2. US defined benefit pension plans are a similarly big universe with AUM of around $8 trillion. They tend to rebalance more slowly over 1-2 quarters or so. Assuming they were fully rebalanced at the end of December, and by taking into account the QTD performance of US equities and bonds, JPM expects that the pending equity rebalancing flow by US defined benefit pension plans into the current quarter-end is negative at around -$110 billion: "In other word, US defined benefit plans would need to sell $110bn of equities towards the end of the current quarter and buy a similar amount of bonds for their allocations to revert to end-December levels." Making matters worse, and given the improvement in their funded ratios, Panigirtzoglou notes that it is possible that they would seek to take advantage of this improvement to de-risk, "which could pose some upside risk to this estimate."

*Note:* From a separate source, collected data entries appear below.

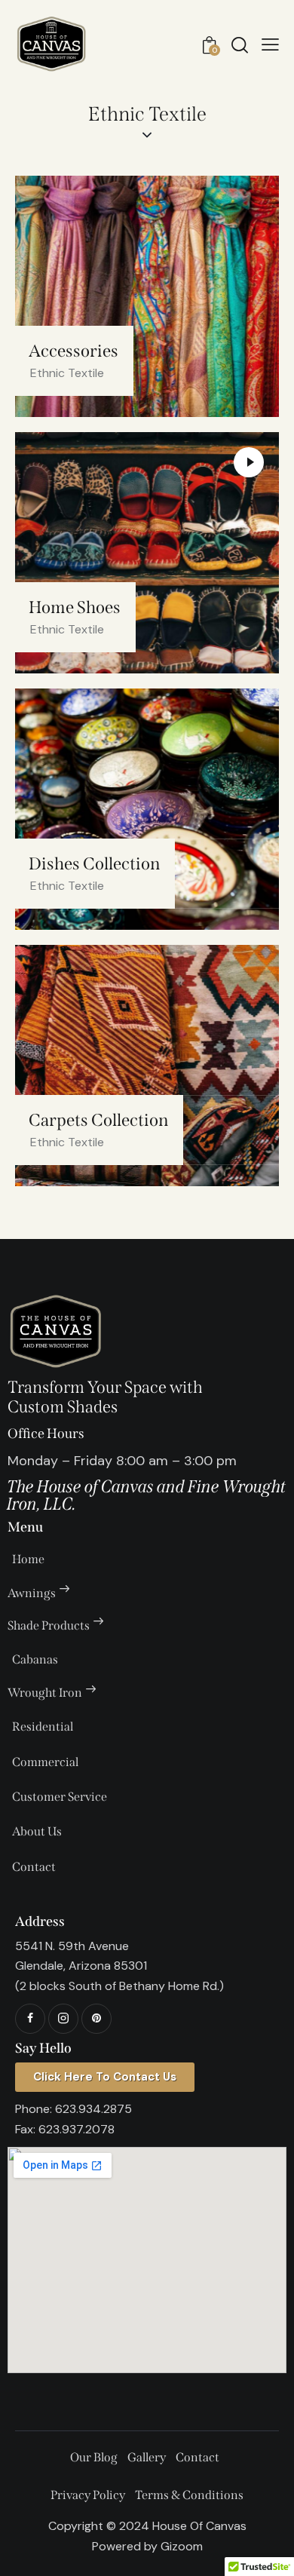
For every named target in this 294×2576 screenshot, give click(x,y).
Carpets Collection (98, 1120)
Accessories (73, 351)
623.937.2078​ (76, 2129)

3. Norges Bank, a $1.3 trillion AUM entity as at the end of 2020, is calculated to see negative $65 billion in rebalancing (out)flows. This, according to JPM, incorporates also the fact that the Norwegian government looks set to continue to rely on net transfers from its fund to finance part of its budget deficit and assumes that the equity weight would be returned to its target of around 70%. In the second half of 2020, the Norges Bank allowed its equity weight to increase to nearly 73%, and in the event it would simply seek to keep its equity weight unchanged at 73% would imply around $22bn of equity sales, which JPM thinks of as a lower bound estimate.

4. The Japanese government pension plan, or GPIF, a $1.7 trillion AUM entityis also set to sell: JPM estimates that the pending equity rebalancing flow by the GPIF into the current quarter-end based on current equity and bond returns is also likely negative at around $34 billion.

Putting these together, we get:

  • Mutual -$107BN
  • Defined Pension -$110BN
  • Norges Bank -$65BN (could be -$22BN)
  • GPIF -$34BN

... a grand total of $316BN.

To be sure, this number will likely be lower following last week's selloff which followed the original JPM analysis, and may be some $40BN less based on assumptions about forced Norwegian selling, we are still talking about selling in the $100BN+ range in the days before quarter end, which is why JPM concludes that "In all, we see some vulnerability in equity markets into quarter-end from pension funds entities as well balanced mutual funds selling equities and buying bonds to rebalance towards their target equity/bond allocations."

And while JPM's last forced selling forecast was a dud, with the bank's Nov 2020 prediction of a similar number ($310BN) in year-end selling never materializing (as JPM now acknowledges) and stocks shooting higher by the end of last year, the reality this time is that with markets suddenly far more jittery many whale investors will not risk testing if JPM is wrong twice in a row and may simply frontrun the potential selling, creating a self-fulfilling prophecy as fears of possible selling spark waves of actual selling. The only question we have is when does the frontrunning officially begin?